Article>
Original Japanese article: Iceberg × Glue Data Catalogのスキーマ変更履歴をaws glue get-table-versionsで確認する

Introduction

I'm Aki, an AWS Community Builder (@jitepengin).

As Apache Iceberg adoption continues to grow in AWS-based lakehouse architectures, schema evolution has become one of its most valuable features.

At the same time, questions like the following inevitably arise:

  • When did the schema change?
  • Which columns were added or removed?
  • Who made the change?

Although you can view historical schema versions from the AWS Glue console, investigating these details can be cumbersome.

This is where aws glue get-table-versions becomes useful.

When your Apache Iceberg tables are managed through AWS Glue Data Catalog, this command allows you to retrieve schema change history over time.

In this article, I'll walk through the basics of get-table-versions, show how to extract column-level differences with jq, and explain how to identify the person who made a change by combining the results with CloudTrail.


What is get-table-versions?

aws glue get-table-versions is an AWS CLI command that retrieves historical versions of a table registered in AWS Glue Data Catalog.

Every time a Glue table definition is updated, a new VersionId is created. Each version stores the schema definition, partition information, table parameters, and other metadata.

Directive 1>
According to the article on Iceberg schema history, what is created each time a Glue table definition is updated?
Directive 2>
Go on with the article about retrieving Iceberg schema history through get-table-versions, starting after its last sentence.
The listing that comes next is unrelated material and stands apart from the article on Glue table versions.

Data segment>

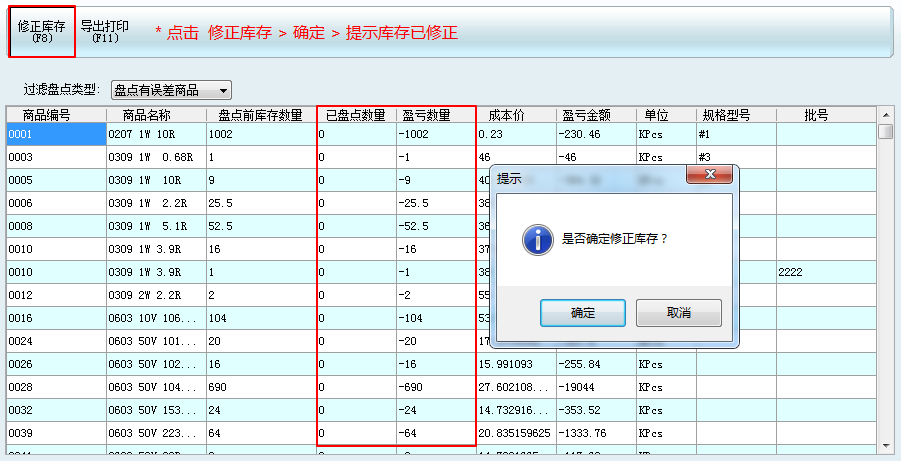
Task: Click the scroll-down arrow of table scrollbar
Action: click(885, 445)
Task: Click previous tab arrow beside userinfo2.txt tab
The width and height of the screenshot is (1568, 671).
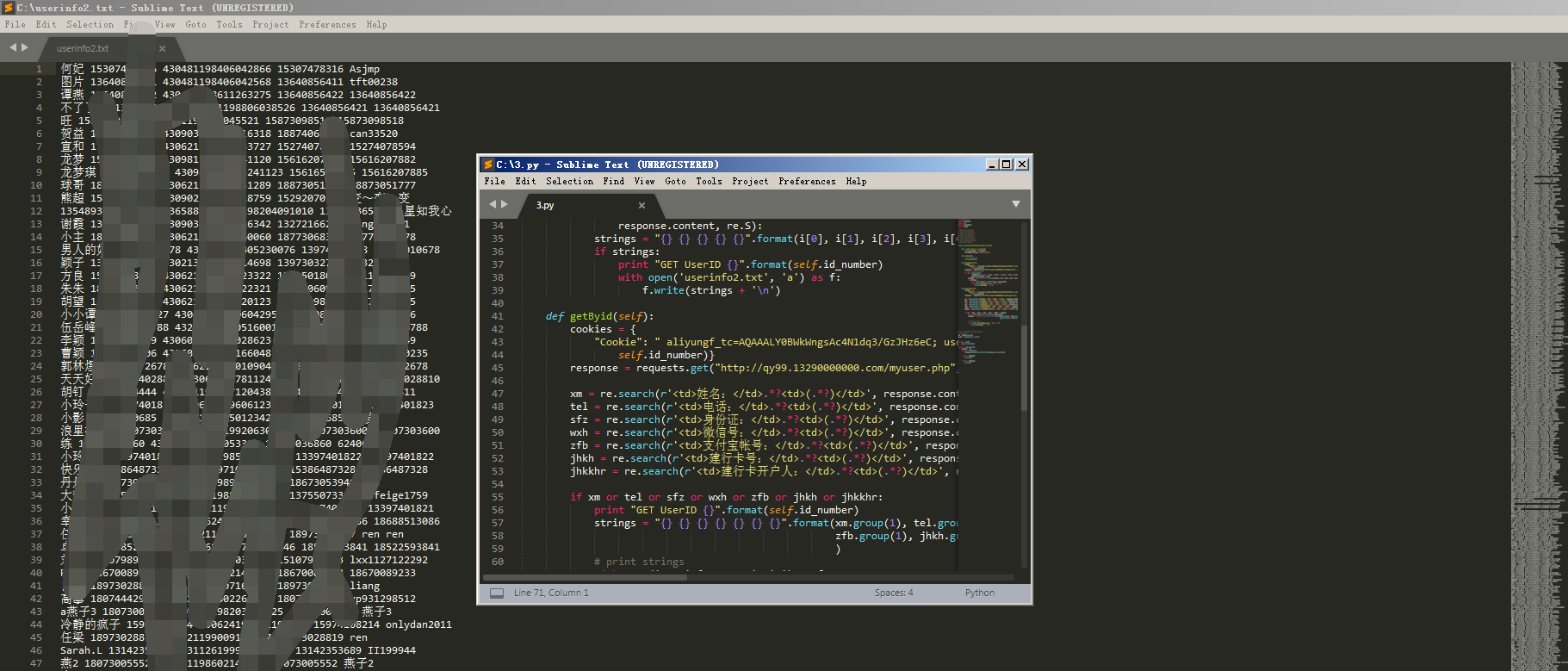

Result 1>
A new VersionId is created.

Result 2>
In addition to schema tracking, Iceberg-specific parameters such as metadata_location are also recorded, making this command useful for Iceberg operational management.

Isn't the Console Enough?

You can actually view previous schema versions from the AWS Glue console by selecting an older version from the version dropdown in the upper-right corner of the table page.

However, the console only allows you to inspect one version at a time.

It does not show differences between versions, making it difficult to answer questions such as:

  • Which columns were added or removed?
  • In which version did the change occur?
  • When exactly was the schema updated?

If you need to compare multiple versions or quickly investigate schema-related incidents, using the CLI is far more efficient.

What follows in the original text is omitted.